[patch 01/10] mm: page_alloc: zone round-robin allocator

linux-mm.kvack.org archive mirror
 help / color / mirror / Atom feed

From: Johannes Weiner <hannes@cmpxchg.org>
To: linux-mm@kvack.org
Cc: Andi Kleen <andi@firstfloor.org>,
	Andrea Arcangeli <aarcange@redhat.com>,
	Andrew Morton <akpm@linux-foundation.org>,
	Greg Thelen <gthelen@google.com>,
	Christoph Hellwig <hch@infradead.org>,
	Hugh Dickins <hughd@google.com>, Jan Kara <jack@suse.cz>,
	KOSAKI Motohiro <kosaki.motohiro@jp.fujitsu.com>,
	Mel Gorman <mgorman@suse.de>, Minchan Kim <minchan.kim@gmail.com>,
	Peter Zijlstra <peterz@infradead.org>,
	Rik van Riel <riel@redhat.com>,
	Michel Lespinasse <walken@google.com>,
	Seth Jennings <sjenning@linux.vnet.ibm.com>,
	Roman Gushchin <klamm@yandex-team.ru>, metin d <metdos@yahoo.com>,
	linux-kernel@vger.kernel.org, linux-fsdevel@vger.kernel.org
Subject: [patch 01/10] mm: page_alloc: zone round-robin allocator
Date: Thu, 30 May 2013 14:03:57 -0400	[thread overview]
Message-ID: <1369937046-27666-2-git-send-email-hannes@cmpxchg.org> (raw)
In-Reply-To: <1369937046-27666-1-git-send-email-hannes@cmpxchg.org>

Each zone that holds pages of one workload must be aged at a speed
proportional to the zone size.  Otherwise, the time an individual page
gets to stay in memory depends on the zone it happened to be allocated
in.  Asymmetry in the zone aging creates rather unpredictable aging
behavior and results in the wrong pages being reclaimed, activated
etc.

But exactly this happens right now because of the way the page
allocator and kswapd interact.  The page allocator uses per-node lists
of all zones in the system, ordered by preference, when allocating a
new page.  When the first iteration does not yield any results, kswapd
is woken up and the allocator retries.  Due to the way kswapd reclaims
zones below the high watermark but a zone can be allocated from when
it is above the low watermark, the allocator may keep kswapd running
while kswapd reclaim ensures that the page allocator can keep
allocating from the first zone in the zonelist for extended periods of
time.  Meanwhile the other zones rarely see new allocations and thus
get aged much slower in comparison.

The result is that the occasional page placed in lower zones gets
relatively more time in memory, even get promoted to the active list
after its peers have long been evicted.  Meanwhile, the bulk of the
working set may be thrashing on the preferred zone even though there
may be significant amounts of memory available in the lower zones.

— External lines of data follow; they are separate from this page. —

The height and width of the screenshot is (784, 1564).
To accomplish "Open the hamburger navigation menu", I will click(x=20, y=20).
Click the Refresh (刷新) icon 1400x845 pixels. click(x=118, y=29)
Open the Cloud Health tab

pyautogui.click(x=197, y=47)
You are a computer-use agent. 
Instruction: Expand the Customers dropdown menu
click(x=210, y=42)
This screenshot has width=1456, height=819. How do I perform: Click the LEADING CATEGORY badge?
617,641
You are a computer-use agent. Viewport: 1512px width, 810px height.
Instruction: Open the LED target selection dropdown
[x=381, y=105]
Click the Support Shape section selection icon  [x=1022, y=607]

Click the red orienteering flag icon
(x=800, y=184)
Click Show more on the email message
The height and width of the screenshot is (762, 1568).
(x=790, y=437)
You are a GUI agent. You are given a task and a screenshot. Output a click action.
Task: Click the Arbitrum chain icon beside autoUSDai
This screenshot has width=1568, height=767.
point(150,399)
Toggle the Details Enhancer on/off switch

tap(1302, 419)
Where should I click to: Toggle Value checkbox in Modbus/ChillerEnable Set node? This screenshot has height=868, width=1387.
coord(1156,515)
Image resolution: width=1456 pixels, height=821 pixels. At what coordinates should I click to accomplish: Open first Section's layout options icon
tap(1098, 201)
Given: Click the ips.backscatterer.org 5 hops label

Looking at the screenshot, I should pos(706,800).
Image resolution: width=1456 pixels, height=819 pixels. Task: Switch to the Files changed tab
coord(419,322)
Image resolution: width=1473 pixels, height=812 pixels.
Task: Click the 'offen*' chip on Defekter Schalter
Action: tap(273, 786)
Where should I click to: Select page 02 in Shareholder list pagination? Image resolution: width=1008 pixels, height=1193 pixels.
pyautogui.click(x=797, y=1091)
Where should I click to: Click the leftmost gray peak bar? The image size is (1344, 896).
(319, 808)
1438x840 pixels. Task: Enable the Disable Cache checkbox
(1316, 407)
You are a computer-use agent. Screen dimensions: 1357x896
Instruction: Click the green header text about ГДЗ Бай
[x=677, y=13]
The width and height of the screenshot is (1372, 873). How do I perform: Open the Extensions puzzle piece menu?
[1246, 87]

Even the most basic test -- repeatedly reading a file slightly bigger
than memory -- shows how broken the zone aging is.  In this scenario,
no single page should be able stay in memory long enough to get
referenced twice and activated, but activation happens in spades:

  $ grep active_file /proc/zoneinfo
      nr_inactive_file 0
      nr_active_file 0
      nr_inactive_file 0
      nr_active_file 8
      nr_inactive_file 1582
      nr_active_file 11994
  $ cat data data data data >/dev/null
  $ grep active_file /proc/zoneinfo
      nr_inactive_file 0
      nr_active_file 70
      nr_inactive_file 258753
      nr_active_file 443214
      nr_inactive_file 149793
      nr_active_file 12021

This problem will be more pronounced when subsequent patches base list
rebalancing decisions on the time between the eviction of pages and
their refault into memory, as the measured time values might be
heavily skewed by the aging speed imbalances.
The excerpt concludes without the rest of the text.